Ahhhh! Back on neurosurgery!

It's been two days, and already I've scrubbed in on two operations. All spine, but then nearly every spine surgeon I've met has been loads of fun in the OR. There have been one or two exceptions, but by and large it's been the rule.

Today the surgeon complimented me on how well I assisted with the surgery. But it's easy to be a good assistant when you're interested in what's going on and you've seen and done enough to know how to help. Although up to this point, I've generally avoided spine cases if at all possible, so that doesn't really explain it.

I think it's just that I got some really excellent teaching on my neurosurgery sub-I's. I was fortunate to encounter a number of chiefs and seniors who were excellent surgeons themselves, and who took time to teach me how to hold and work with the various tools. I still don't know the names of all the tools--there's a bewildering array of them, and for one thing I can never keep all the Penfields straight. But I definitely feel more at home operating on the brain or spine than the abdomen.

But this whole deal with neurosurgeons being malignant personalities...I just don't get it.

Monday, February 04, 2008

Unexpected kindness

Last night was the first quiet call night I've had at Children's. All the consult calls came early, and there were no ER patients that had to be admitted to our service. Maybe it had something to do with the superbowl? I don't know, but that seems weird, since all the calls came during the game.

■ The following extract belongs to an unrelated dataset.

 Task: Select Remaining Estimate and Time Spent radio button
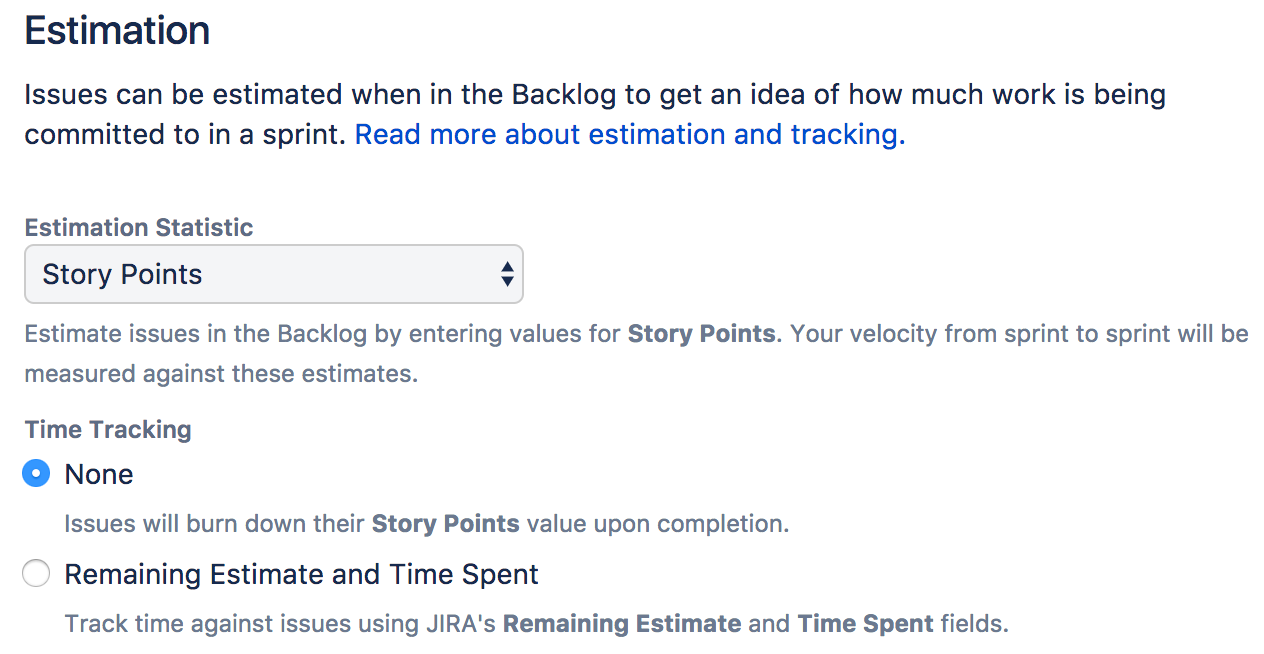[x=36, y=574]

It's funny how small things can really make my day. Like the fact that the lady who cleans up our call rooms and makes the beds every day, put an extra pillow on the bed when she saw I was on call. And when I had gone into the supply room to get some dressing supplies, one of the nurses came in and said to me, "I know it's unprofessional to say this, but I can't believe that attending was being such a jackass. The way he was talking to you!" And then on a previous call day, the ER attending commented that I was the hardest working resident on our service. "Not that your department cares what I think," he added.

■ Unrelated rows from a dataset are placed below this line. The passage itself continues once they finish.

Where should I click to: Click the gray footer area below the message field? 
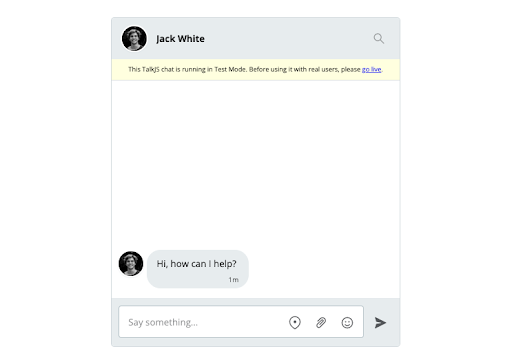[256, 342]
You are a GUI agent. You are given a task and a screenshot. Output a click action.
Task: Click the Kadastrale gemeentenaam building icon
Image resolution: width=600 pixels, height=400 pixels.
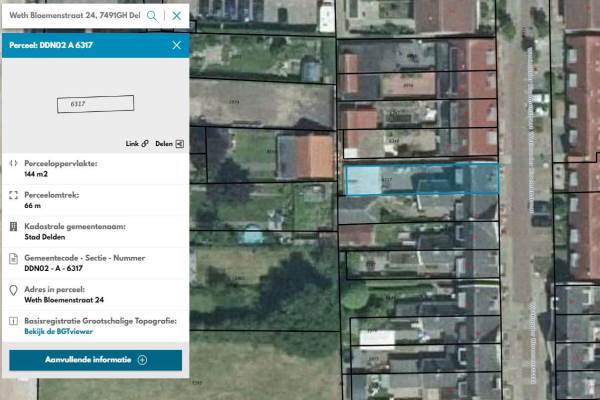[13, 227]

They don't, and but it's still nice to know that someone notices.

Friday, February 01, 2008

Sisyphean

I had a neurosurgery interview this week, at a program I really think is top notch. I don't know why it never makes those awful top ten lists everyone seems to obsess over. It's easily as good a program as any that do, and better than many.

The faculty and residents seemed to like me too, and most of them seemed genuine about it. But you can never really tell, and even if you could, you can't count on your assessment unless you're the last person interviewing. Which I was not.

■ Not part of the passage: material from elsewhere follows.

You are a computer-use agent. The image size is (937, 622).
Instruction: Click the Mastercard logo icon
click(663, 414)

So I googled the guy who was interviewing after me, and holy crap was that a mistake! No way are they gonna pick me over him. Oh well. Money down the drain. Back to the drawing board. If at first you don't succeed...I'm sure there's a cliche that applies.

Sunday, January 27, 2008

ASBITE

I don't know what to make of that test. Halfway through, I was wishing I had busted out Costanzo's BRS Physiology to study, instead of all those stupid ABSITE review books. Seriously.

And because I'm one of those people, I checked my answers afterward. And either they were wrong in sneaky ways, or I actually got some questions right. Plus it seemed to me like the whole test was basically the same 50 questions, asked 5 different ways.

Or maybe I just totally failed it.

Sunday, January 20, 2008

2007, the year that keeps on sucking

I ran across the obituary today for the mother of a college friend. He and I are not in touch anymore, but nonetheless it made me sad to see that she had died. And it brought back a host of memories. I never really knew her, but he described her as an amazing woman, who despite her own illness spent her time helping sick and poor people who couldn't do for themselves. Eshes Hayil was the term he used to describe her (from Proverbs 31, for you non-Jews). He even told me once that I reminded him of her.

So of course, I had to meet her. She was not physically imposing, but she owned her space in a way that I rarely see in women outside the field of surgery. I knew instantly that she was the kind of woman whom people don't cross. Yet there was something almost fragile about her that didn't make sense at all. I walked away with more questions than answers.

Anyway, I'm sad for my friend's loss. She died on December 31, 2007.